MP urges UN peace force for Arab-Israeli border
In a letter to the Manchester Guardian last week, outlining several methods whereby the United Nations might police the borders between Israel and its Arab neighbours, Henry Usborne, MP, has called for the use of a corps of 10,000 unarmed men. He advocated the use of an unarmed cosmopolitan corps of some ten thousand men under General Burns to be recruited on a voluntary basis by the UN Secretariat. This would be a UN peace force equipped only for passive resistance and designed to ensure that the present border is not violated by force. Its tactics would be essentially those of satyagraha.
If this could be accepted, no veto would apply because no military force is involved and no military action could therefore ensue Nevertheless, the existence of this large corps of unarmed and dedicated men encamped along the hundreds of miles of the two-kilometre-wide border strip might, I think, give some assurance to both Israelis and Arabs (who would each have then withdrawn the suggested kilometre from the present demarcation line) that this neutral belt would not be forcibly reoccupied. The subsequent lessening of tension might thereafter make sensible readjustments more easily negotiable.

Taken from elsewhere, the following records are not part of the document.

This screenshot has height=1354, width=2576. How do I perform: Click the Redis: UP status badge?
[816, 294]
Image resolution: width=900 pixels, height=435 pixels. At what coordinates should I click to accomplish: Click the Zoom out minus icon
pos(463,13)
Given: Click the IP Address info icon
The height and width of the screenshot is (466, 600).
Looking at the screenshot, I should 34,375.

If disaster is to be averted
It is possible, nay probable, that neither Jew nor Arab could agree to this idea; but surely something fresh must now be thought out if disaster in the Middle East is to be averted. Henry Usborne, Labour MP for Yardley, Birmingham, is founder and hon. Secretary of the Parliamentary Group for World Government.

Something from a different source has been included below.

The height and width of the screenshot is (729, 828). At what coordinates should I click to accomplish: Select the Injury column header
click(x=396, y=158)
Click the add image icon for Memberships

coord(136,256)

A Student of Non-Violence writes: Before World War II and the development outside India of the use of nonviolent techniques on a large scale, a small group of British pacifists, members of a small Peace Army, went to Palestine with the aim of improving Arab-Jewish relations. Hugh Bingham, one of two members staying in Jerusalem with an Arab family, was shot. He died four months later, being buried in the Anglo-German cemetery on Mount Zion. A memorial service was held in London by the Peace Pledge Union and the Peace Army.

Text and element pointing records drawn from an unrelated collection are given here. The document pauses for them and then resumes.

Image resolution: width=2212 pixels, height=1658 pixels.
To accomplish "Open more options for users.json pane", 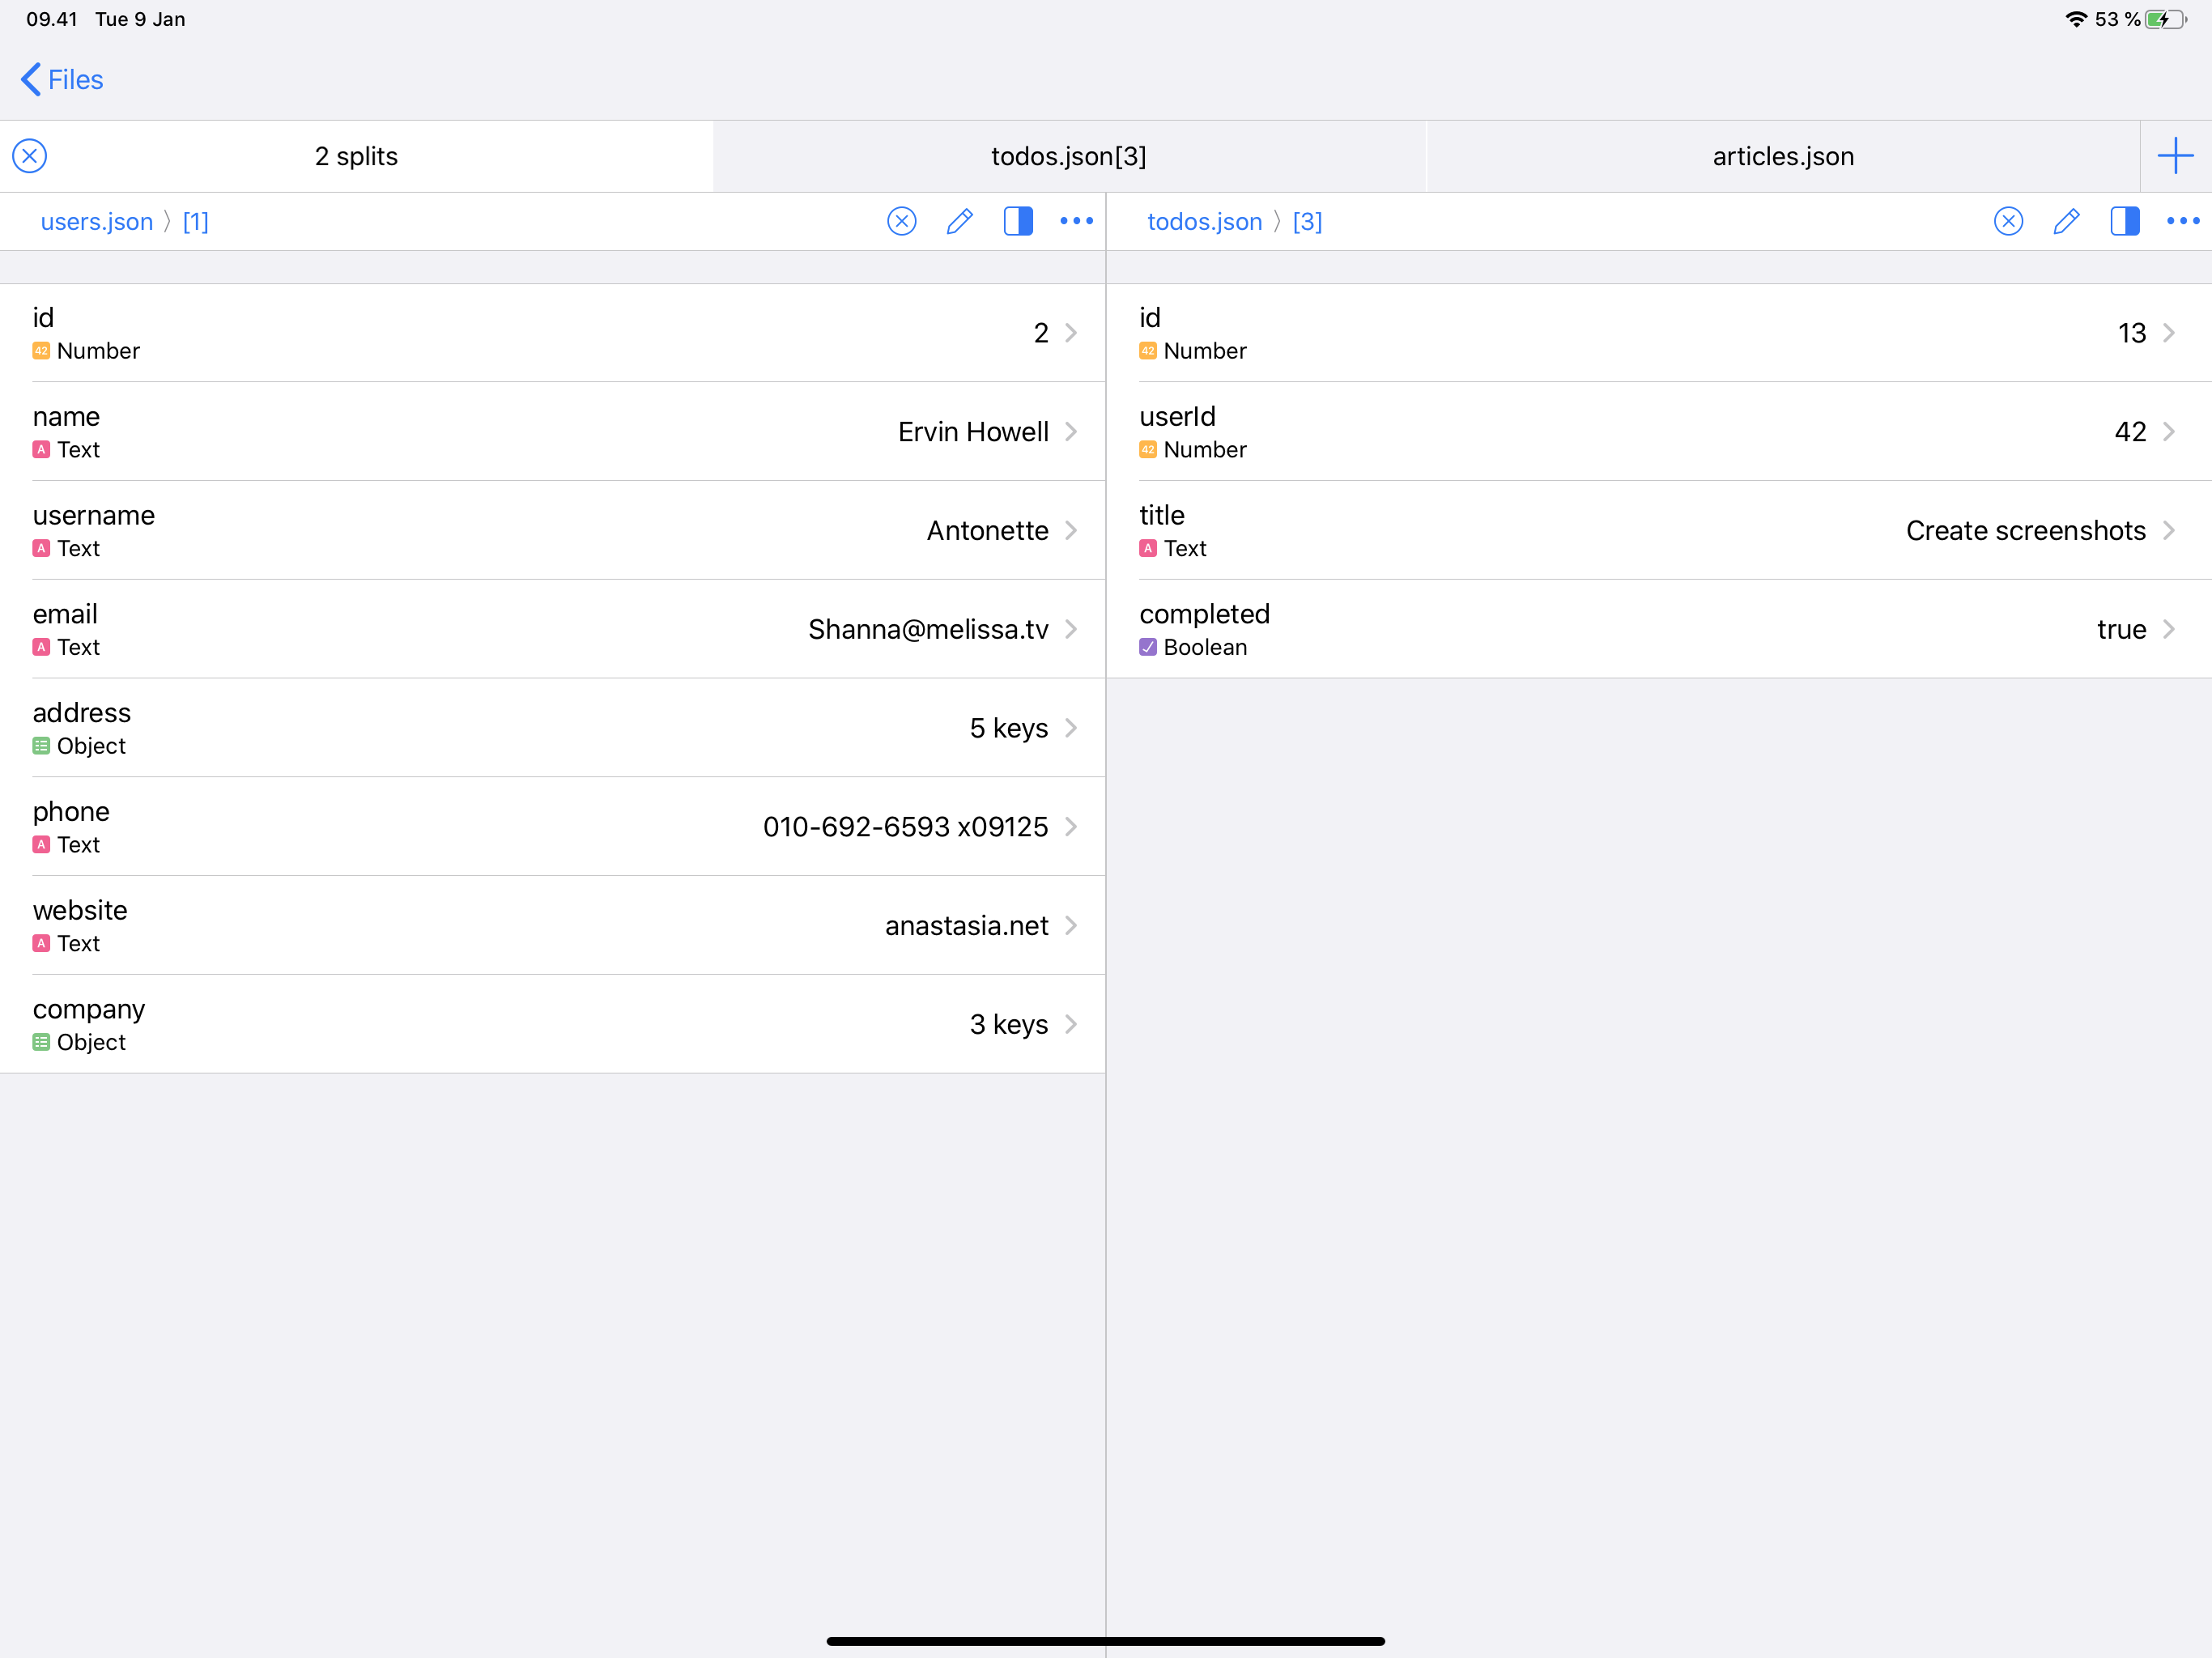I will [x=1076, y=221].
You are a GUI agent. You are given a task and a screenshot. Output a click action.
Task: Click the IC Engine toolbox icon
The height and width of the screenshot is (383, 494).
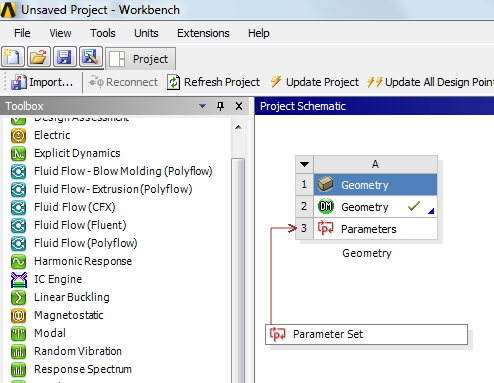pyautogui.click(x=19, y=280)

Today there are tens of thousands of conscientious objectors in Western Europe, the USA and other countries with an elementary knowledge of non-violent techniques. Smaller numbers have had practical experience in projects in many countries, notably in Montgomery, Alabama, in South Africa, South Italy, Wales and in those parts of Europe occupied by the Nazis.
India has thousands of experienced satyagrahis; followers of Gandhi who used nonviolence in the face of British troops.
Given a fraction of the financial resources used by the military there would be no expenditure on armaments a peace force could be recruited for the purpose Harry Usborne suggests.
Recruits might be found among the members of the Historic Peace Churches (Quakers, Brethren, Mennonites), the War Resisters International, the International Fellowship of reconciliation and the Sarvodaya (Gandhian) Movement. All these bodies have members in a number of countries, with some national groupings running into thousands.